收集的数据条目
★ ★ ★ ★ ★

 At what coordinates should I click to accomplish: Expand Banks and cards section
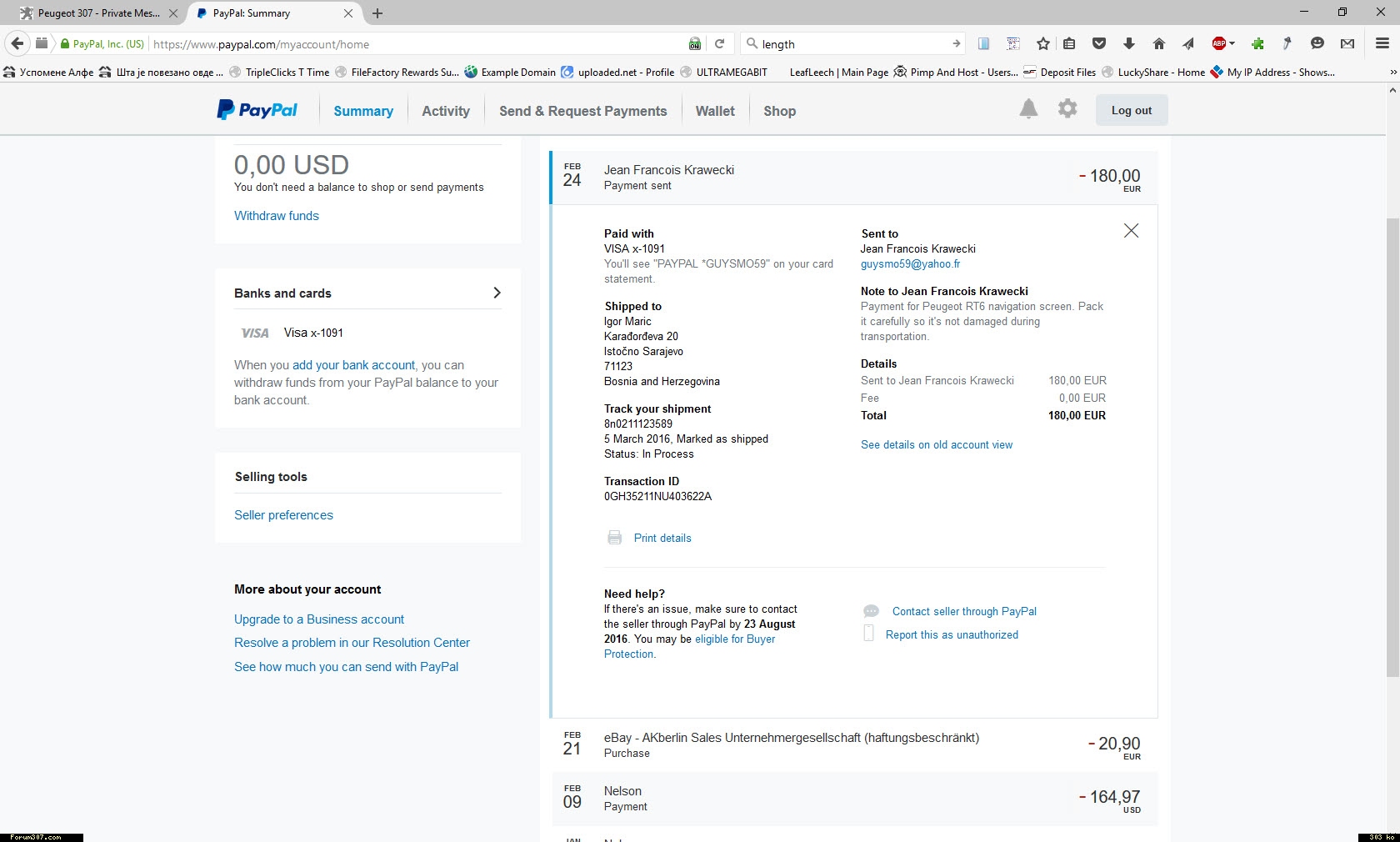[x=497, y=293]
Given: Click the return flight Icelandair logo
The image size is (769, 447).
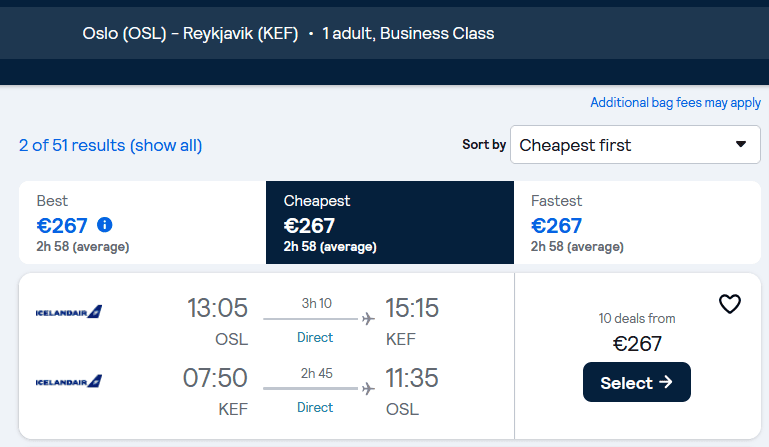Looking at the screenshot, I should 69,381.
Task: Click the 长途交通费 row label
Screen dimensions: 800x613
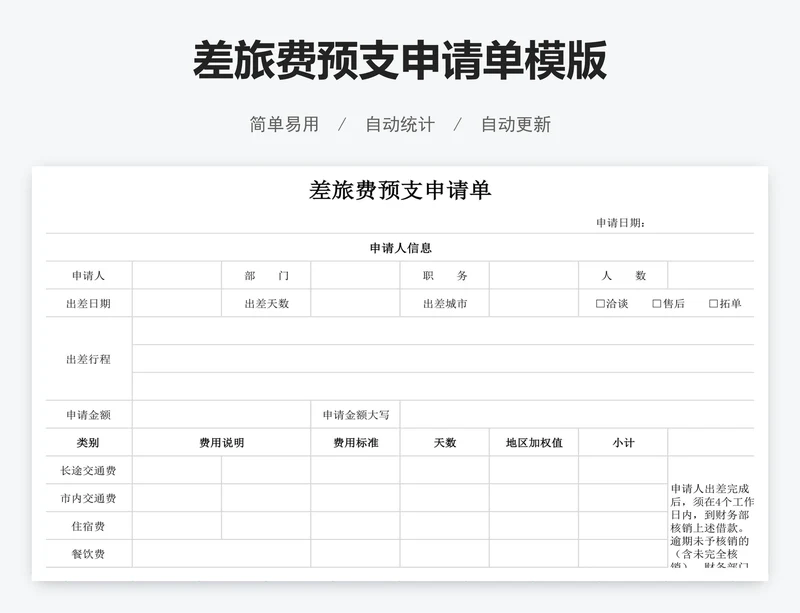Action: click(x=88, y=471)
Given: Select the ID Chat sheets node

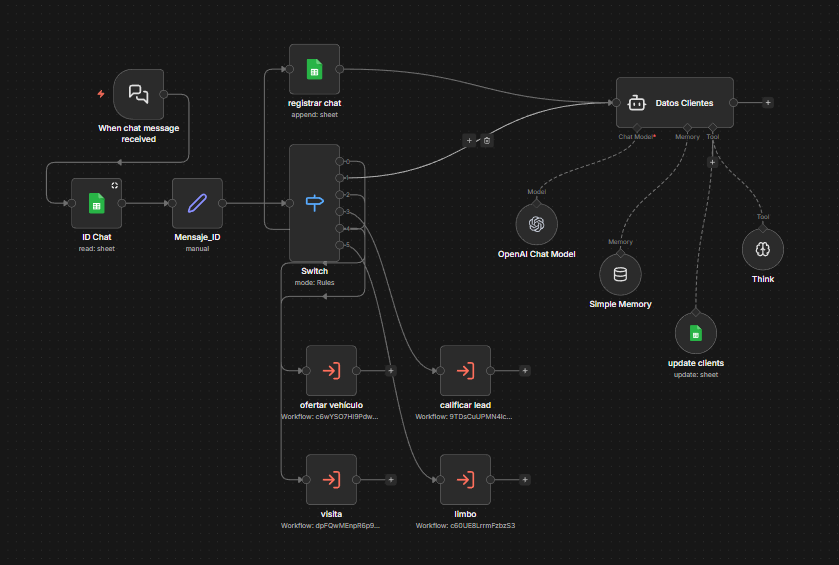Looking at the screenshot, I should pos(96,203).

★ ★ ★ ★ ★

◆ **练习目标**: 原样引用从数据开头到包含“Looking at the screenshot, I should 69,381.”的那一行为止的各行，首尾两行都算在内，答案里不要放图片。

◆ **任务结果**:
 At what coordinates should I click to accomplish: Expand Banks and cards section
[x=497, y=293]
Given: Click the return flight Icelandair logo
The image size is (769, 447).
Looking at the screenshot, I should 69,381.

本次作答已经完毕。